WORK ITEM: Work out how many lines of the data below hold the string "Cinnabar". Answer with that number alone.

DATA TO PROCESS START

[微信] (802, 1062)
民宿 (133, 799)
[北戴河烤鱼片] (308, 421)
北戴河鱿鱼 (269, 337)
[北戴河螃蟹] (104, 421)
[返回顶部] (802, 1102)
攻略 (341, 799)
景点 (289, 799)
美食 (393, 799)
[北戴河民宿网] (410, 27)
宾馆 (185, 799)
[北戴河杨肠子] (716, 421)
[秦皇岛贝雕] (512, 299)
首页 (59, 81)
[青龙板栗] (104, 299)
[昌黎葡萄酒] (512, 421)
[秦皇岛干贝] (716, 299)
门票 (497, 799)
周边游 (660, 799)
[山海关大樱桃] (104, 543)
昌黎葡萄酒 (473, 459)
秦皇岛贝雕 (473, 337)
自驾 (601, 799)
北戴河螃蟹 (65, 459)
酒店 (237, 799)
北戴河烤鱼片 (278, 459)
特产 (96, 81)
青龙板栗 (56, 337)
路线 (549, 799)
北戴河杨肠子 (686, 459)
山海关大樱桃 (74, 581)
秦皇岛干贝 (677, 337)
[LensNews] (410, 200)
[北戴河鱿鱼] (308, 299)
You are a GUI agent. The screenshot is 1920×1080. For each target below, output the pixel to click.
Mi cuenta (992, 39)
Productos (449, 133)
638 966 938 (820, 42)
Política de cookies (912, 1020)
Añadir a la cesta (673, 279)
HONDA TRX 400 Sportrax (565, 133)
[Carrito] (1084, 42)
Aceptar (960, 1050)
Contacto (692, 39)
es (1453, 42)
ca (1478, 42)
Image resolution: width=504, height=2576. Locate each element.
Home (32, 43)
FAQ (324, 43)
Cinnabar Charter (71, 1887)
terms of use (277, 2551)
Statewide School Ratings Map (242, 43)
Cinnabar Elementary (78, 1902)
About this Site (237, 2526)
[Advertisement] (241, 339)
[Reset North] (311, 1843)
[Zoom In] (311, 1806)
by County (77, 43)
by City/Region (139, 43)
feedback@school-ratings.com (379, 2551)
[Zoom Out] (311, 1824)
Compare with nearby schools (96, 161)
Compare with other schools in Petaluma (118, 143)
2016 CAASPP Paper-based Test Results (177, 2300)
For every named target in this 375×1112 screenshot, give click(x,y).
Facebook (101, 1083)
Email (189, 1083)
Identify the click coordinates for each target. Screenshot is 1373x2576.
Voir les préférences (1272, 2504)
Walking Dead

DATA TO PROCESS END

WRITTEN RESPONSE: 2